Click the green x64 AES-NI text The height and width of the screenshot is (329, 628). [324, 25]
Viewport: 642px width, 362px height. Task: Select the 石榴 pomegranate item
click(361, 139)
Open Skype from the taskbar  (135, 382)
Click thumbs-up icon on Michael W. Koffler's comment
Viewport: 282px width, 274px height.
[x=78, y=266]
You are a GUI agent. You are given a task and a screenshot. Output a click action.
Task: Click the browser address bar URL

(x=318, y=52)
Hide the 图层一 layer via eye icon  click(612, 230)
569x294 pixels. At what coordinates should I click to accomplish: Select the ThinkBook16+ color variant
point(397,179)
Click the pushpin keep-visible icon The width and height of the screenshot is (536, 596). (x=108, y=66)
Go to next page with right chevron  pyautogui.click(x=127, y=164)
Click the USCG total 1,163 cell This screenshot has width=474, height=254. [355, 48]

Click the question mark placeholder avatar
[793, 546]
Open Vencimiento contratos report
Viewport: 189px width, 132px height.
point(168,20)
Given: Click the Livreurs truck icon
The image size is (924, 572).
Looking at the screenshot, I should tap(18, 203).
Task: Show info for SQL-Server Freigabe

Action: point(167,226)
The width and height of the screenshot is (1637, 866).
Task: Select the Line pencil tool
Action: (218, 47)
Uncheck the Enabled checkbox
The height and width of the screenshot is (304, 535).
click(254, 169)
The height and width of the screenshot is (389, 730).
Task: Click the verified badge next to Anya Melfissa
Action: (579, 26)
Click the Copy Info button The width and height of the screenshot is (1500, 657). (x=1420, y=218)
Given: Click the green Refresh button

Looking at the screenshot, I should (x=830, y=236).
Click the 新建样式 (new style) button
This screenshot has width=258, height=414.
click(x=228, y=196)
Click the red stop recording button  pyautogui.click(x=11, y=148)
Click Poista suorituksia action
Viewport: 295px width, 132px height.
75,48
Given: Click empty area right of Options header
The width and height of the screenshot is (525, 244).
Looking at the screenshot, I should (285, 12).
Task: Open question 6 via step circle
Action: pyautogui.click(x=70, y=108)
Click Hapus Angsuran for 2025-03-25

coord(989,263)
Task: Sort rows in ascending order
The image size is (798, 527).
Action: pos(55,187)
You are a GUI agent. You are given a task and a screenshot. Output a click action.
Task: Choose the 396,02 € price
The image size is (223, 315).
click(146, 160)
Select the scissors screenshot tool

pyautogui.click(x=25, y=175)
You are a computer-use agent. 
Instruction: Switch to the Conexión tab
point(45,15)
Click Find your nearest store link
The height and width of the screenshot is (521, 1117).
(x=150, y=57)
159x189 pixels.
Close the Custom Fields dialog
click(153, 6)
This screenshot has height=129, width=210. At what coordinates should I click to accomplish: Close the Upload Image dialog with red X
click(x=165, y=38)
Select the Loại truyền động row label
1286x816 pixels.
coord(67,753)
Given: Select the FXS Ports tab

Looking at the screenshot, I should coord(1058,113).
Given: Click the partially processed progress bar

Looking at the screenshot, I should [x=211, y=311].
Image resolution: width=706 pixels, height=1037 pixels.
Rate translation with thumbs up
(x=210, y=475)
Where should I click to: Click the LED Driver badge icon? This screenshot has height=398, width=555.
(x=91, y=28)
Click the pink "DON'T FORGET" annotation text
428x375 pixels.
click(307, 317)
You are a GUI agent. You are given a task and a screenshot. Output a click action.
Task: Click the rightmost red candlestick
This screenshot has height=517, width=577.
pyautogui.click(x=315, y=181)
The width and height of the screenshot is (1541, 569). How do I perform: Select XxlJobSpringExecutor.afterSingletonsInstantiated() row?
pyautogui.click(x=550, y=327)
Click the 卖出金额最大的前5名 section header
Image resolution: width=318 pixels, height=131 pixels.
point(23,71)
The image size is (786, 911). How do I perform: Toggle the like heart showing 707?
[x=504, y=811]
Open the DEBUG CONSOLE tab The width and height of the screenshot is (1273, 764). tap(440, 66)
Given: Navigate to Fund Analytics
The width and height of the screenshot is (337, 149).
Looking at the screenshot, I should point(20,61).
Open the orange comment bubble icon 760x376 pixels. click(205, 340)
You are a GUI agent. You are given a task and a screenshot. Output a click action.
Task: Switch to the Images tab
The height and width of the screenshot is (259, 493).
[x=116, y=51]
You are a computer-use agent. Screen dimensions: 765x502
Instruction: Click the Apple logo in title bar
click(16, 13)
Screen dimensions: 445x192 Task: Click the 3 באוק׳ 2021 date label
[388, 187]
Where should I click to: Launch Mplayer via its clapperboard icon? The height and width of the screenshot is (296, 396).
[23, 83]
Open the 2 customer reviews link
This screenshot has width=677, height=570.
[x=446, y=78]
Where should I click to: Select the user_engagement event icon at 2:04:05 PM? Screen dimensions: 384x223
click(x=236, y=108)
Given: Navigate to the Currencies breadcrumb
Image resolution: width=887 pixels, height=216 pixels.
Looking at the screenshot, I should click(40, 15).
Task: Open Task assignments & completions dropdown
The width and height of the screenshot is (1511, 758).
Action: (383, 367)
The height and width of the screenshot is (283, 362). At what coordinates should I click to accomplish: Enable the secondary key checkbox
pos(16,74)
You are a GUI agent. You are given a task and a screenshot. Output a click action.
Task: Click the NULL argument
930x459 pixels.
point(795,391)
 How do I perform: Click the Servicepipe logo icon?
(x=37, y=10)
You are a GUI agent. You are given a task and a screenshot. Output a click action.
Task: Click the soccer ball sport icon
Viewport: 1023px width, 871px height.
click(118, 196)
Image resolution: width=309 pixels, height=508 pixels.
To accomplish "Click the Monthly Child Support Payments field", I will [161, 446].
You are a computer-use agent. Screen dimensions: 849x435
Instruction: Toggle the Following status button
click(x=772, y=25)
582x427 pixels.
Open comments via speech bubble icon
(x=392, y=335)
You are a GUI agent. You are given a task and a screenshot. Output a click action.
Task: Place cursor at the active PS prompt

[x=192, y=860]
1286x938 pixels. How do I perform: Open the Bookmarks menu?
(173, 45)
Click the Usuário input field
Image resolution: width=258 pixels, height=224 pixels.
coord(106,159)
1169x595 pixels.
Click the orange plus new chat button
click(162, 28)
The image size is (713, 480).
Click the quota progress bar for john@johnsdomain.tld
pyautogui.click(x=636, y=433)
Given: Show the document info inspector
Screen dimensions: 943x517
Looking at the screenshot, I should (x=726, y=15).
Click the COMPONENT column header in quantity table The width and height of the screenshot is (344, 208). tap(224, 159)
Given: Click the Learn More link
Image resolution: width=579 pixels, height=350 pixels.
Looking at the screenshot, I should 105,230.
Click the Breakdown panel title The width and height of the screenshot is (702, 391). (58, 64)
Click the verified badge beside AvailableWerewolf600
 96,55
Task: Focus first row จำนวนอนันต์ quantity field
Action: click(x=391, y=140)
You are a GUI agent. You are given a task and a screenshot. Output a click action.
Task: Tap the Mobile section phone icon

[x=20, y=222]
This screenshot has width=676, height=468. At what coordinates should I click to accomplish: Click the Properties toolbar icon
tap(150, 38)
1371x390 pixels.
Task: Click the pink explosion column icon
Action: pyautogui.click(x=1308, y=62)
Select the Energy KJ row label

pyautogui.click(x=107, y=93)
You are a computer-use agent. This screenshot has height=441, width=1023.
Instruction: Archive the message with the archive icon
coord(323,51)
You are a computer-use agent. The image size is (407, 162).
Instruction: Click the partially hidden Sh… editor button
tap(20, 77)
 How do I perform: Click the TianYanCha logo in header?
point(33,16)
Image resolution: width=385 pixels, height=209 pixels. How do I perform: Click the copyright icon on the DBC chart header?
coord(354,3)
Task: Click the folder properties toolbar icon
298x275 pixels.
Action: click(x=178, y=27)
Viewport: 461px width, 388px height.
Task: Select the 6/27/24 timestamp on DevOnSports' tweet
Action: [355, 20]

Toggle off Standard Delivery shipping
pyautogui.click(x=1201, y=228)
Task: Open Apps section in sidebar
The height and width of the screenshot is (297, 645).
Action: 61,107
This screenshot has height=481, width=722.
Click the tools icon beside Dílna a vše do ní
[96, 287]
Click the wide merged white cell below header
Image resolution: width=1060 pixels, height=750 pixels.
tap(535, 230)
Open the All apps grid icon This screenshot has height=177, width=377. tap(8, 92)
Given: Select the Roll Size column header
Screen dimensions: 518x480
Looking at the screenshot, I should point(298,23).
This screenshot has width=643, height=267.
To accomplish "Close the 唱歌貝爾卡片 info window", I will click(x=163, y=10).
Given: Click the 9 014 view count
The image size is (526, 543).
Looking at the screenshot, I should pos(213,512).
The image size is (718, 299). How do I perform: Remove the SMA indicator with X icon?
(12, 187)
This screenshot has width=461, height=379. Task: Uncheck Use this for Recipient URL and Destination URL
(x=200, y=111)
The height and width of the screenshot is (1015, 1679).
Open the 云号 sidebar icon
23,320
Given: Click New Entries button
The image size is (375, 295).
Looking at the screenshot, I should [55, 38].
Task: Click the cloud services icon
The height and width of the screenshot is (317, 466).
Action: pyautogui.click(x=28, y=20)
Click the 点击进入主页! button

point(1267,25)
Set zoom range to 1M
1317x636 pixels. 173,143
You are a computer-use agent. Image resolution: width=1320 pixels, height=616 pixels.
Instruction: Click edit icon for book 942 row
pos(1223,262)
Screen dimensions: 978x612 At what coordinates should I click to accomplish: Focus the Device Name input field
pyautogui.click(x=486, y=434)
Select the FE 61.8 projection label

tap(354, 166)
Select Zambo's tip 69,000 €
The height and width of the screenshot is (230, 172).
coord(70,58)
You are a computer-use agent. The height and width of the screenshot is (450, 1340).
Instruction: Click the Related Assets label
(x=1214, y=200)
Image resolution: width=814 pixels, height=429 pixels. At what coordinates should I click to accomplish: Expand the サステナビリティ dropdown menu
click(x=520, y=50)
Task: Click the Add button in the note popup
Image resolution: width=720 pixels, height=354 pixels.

——————————

TASK BRIEF:
Take the entries above and copy them exactly from the first line through the line with "Click thumbs-up icon"; leave out every line after it.

RESULT OF THE TASK:
Click the green x64 AES-NI text The height and width of the screenshot is (329, 628). [324, 25]
Viewport: 642px width, 362px height. Task: Select the 石榴 pomegranate item
click(361, 139)
Open Skype from the taskbar  (135, 382)
Click thumbs-up icon on Michael W. Koffler's comment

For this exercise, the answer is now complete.